You feel his soft touch.

You feel his body, you know if he is still, or restless.

Perhaps along with these sensations, as if riding them, is an emotional state the baby conveys to you. Perhaps he is feeling just alright, or perhaps he is a bit unsettled.

Thus, you absorb his presence.

Attention, therefore, is simply the act of being present to what is here, in you and outside you.

There are mothers and fathers who are scarcely present. The moment the baby makes a little sound of discomfort, they find the bottle and put it in his mouth. The sound goes away, the responsibility is discharged.

Connecting in an overconnected world, then, is a matter of being present in a world of absence.

When we are present to another, a world of vivid sensations opens up to our vision, hearing, touch. With them, an emotional state unfolds to us, from that person, and from ourselves.

As we are completely with this universe that is unfolding between the self and other, we are present. Because we are present, we are connected.


***

The baby whose parents were not deeply present, will not have his vulnerability attended to. In the absence of an other who is deeply present, he will need to learn to deal with his anxiety at being a small creature in a vast world by himself. Inevitably, he will deal with it by suppression, to begin with.
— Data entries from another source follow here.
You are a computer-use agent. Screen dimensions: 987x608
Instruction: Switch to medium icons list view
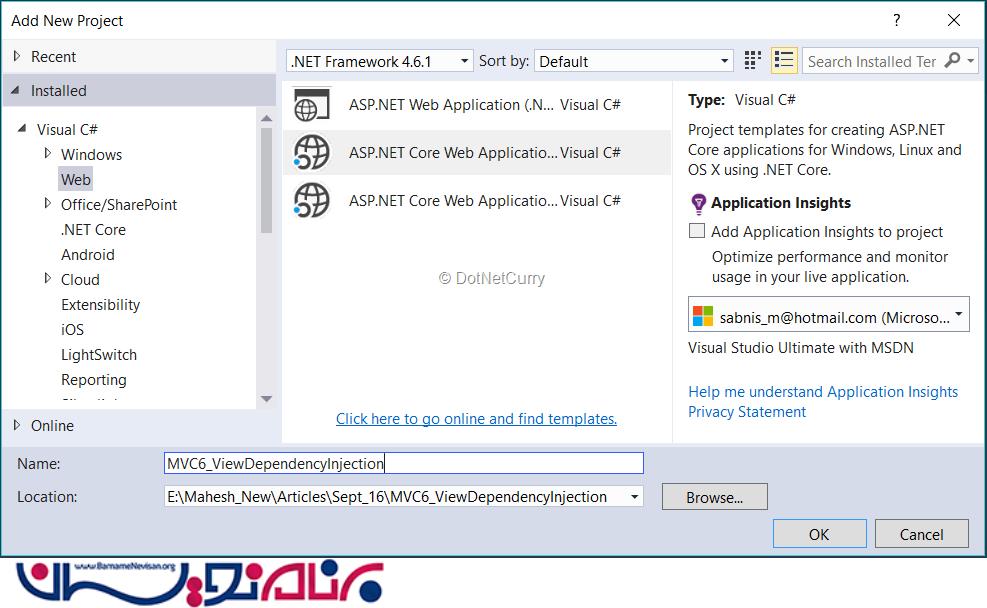point(784,61)
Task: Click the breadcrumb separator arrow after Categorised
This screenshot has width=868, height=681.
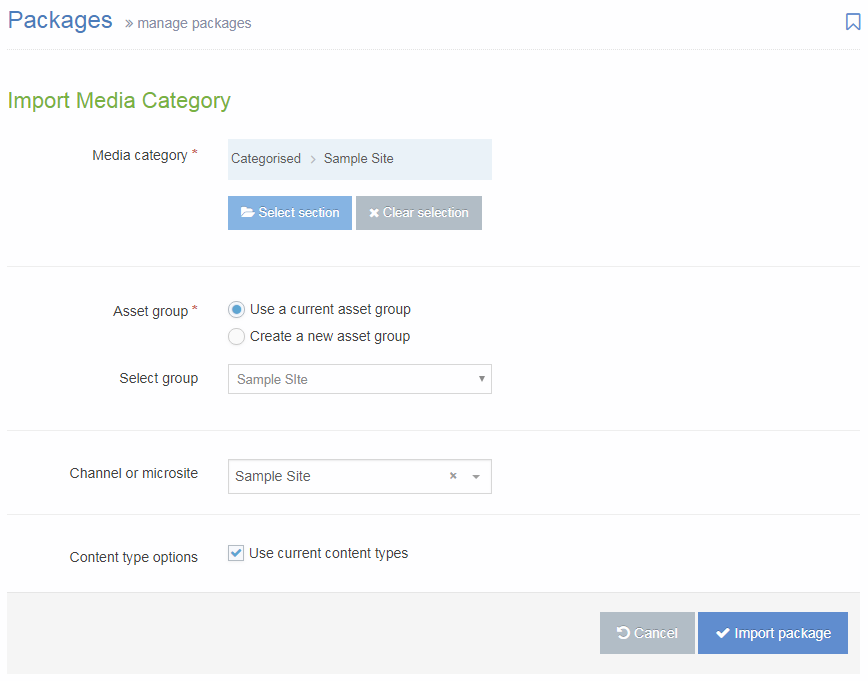Action: 311,158
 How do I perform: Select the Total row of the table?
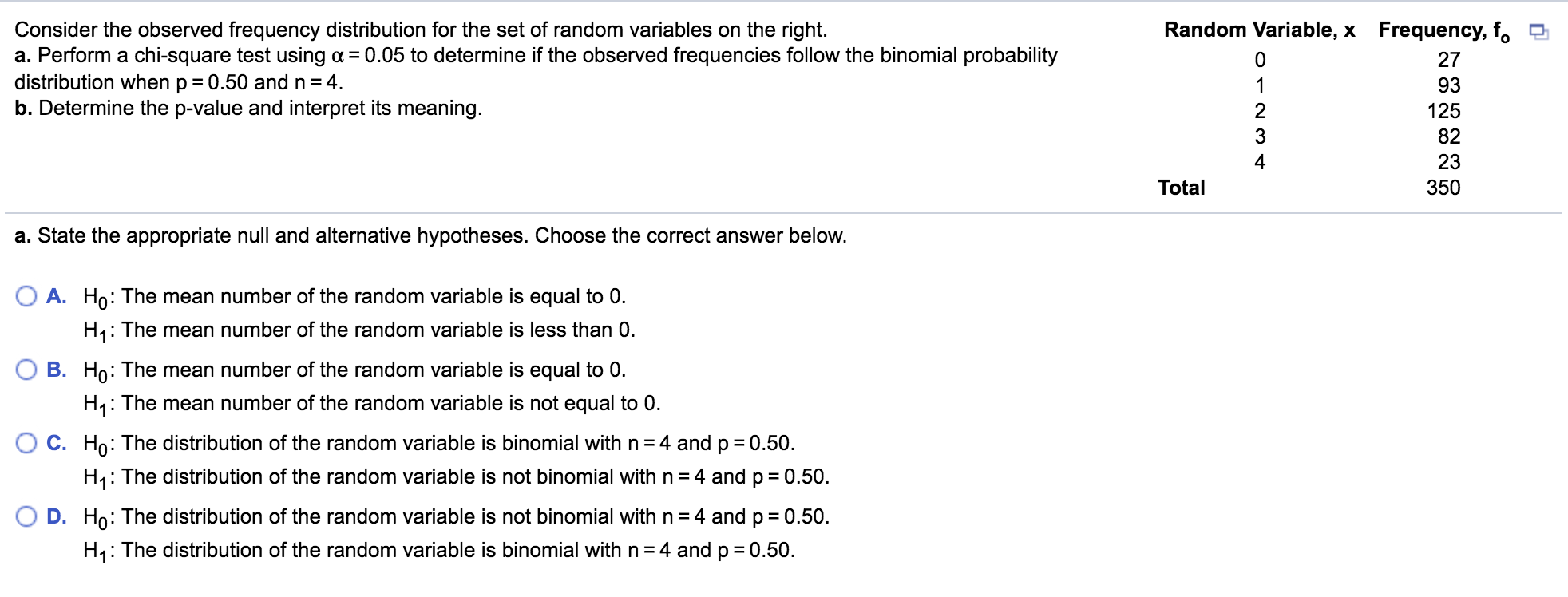(x=1181, y=188)
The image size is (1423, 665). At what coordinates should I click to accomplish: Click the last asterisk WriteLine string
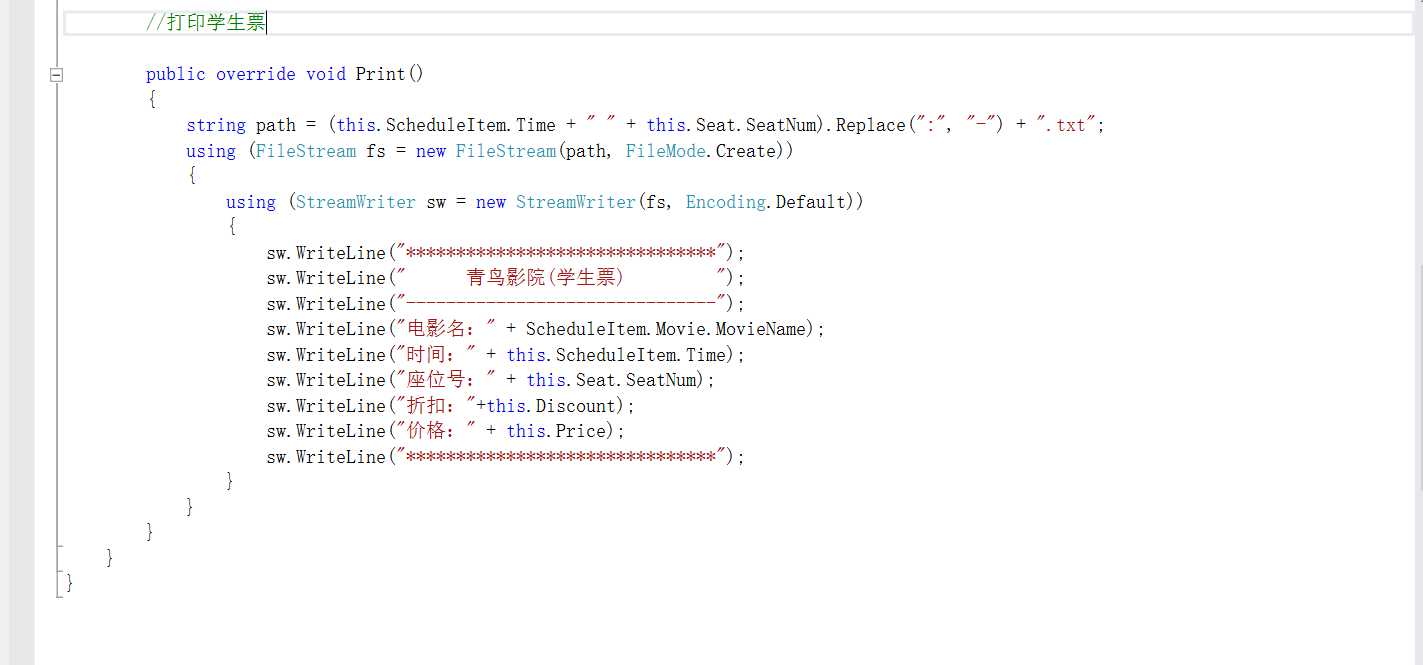(560, 457)
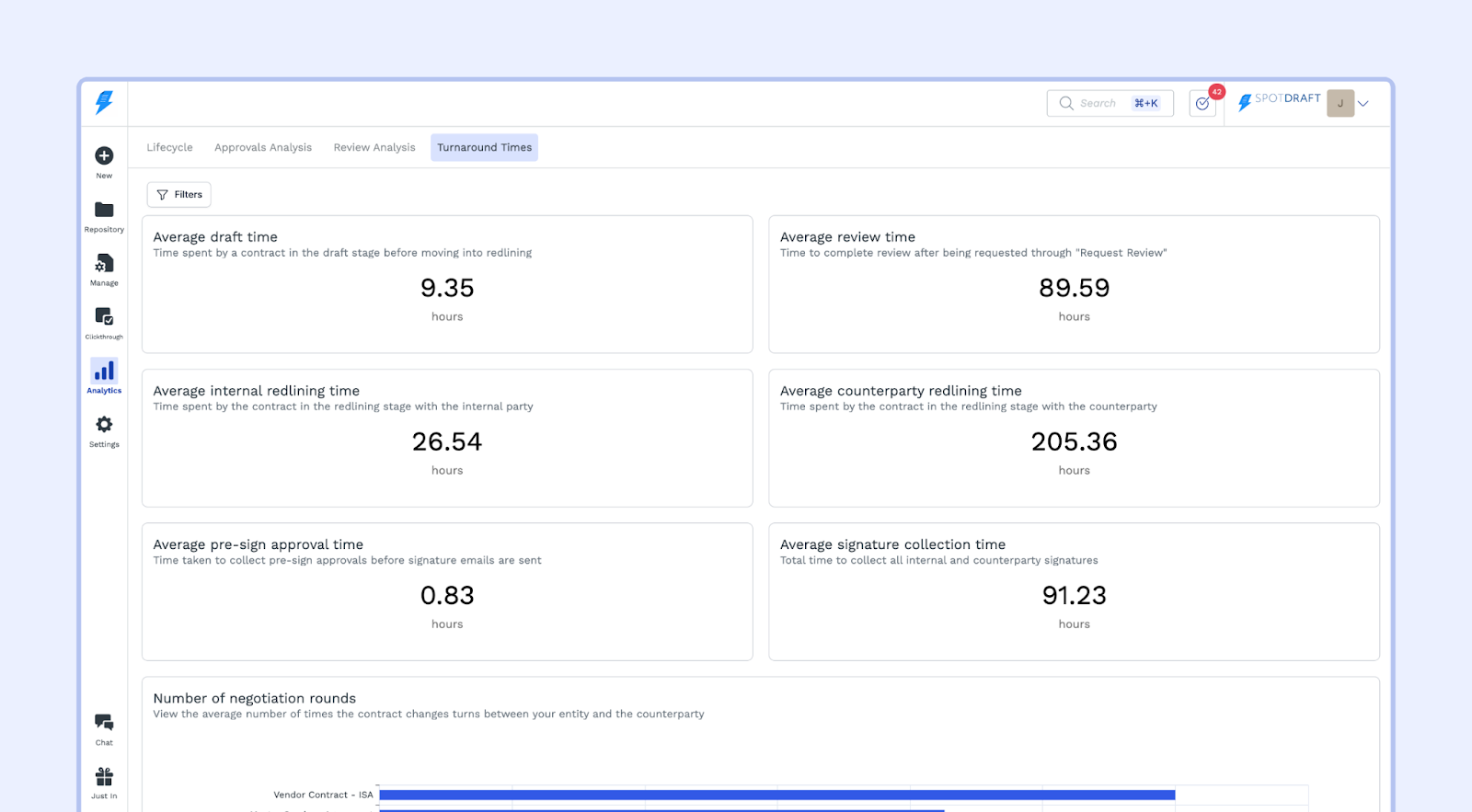Switch to the Approvals Analysis tab
This screenshot has height=812, width=1472.
[263, 147]
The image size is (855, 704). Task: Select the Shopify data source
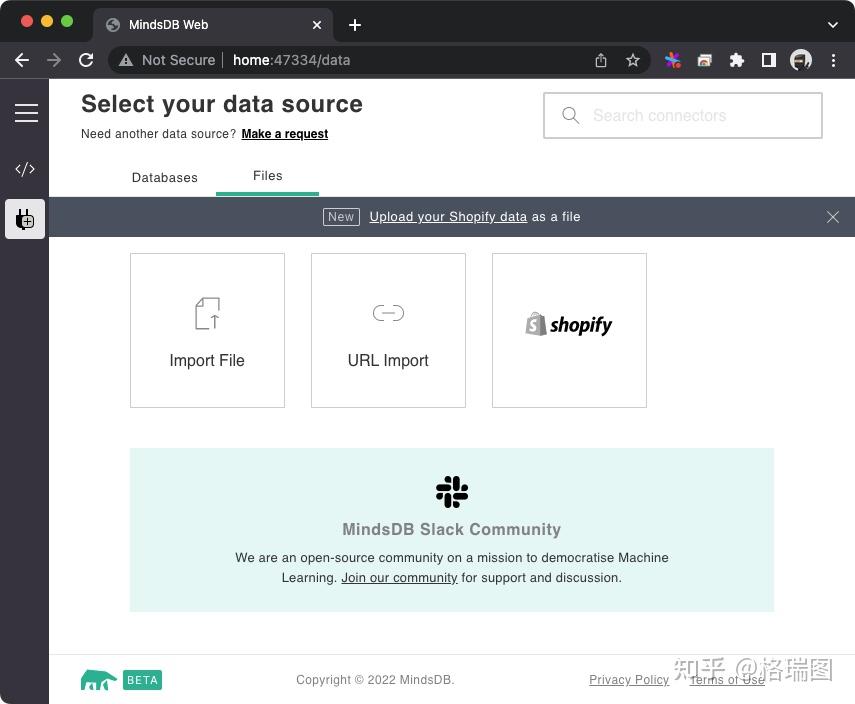[569, 330]
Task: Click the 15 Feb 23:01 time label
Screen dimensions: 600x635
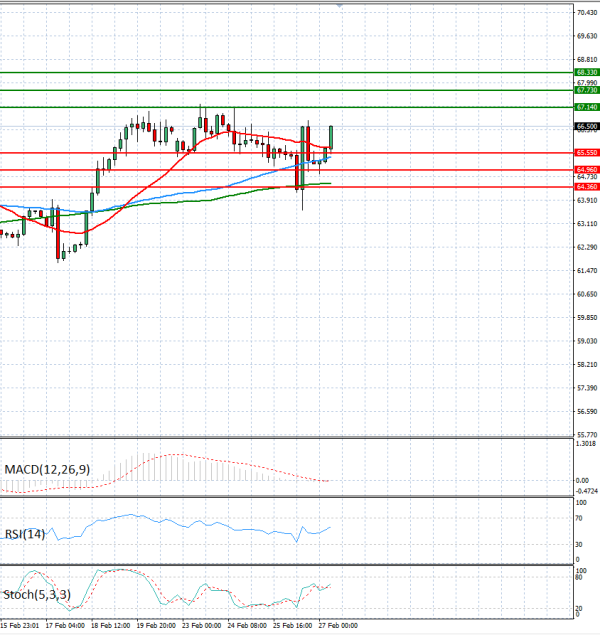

The degree to which we suppress our pain chronically is the degree to which our mental health suffers.

***

Now, attend to how your lungs take in the air around you.

Attend to the colour of the page on which you read this text.

Attend to the light in your room, light that comes in from the sky, and how it feels different on the surface of your eyes than the light from your screen.

Attend to your emotional state.

Perhaps you are more present now than you were when you began to read this post.

Perhaps we have made a connection.

If so, I am happy that you read the post and found it valuable.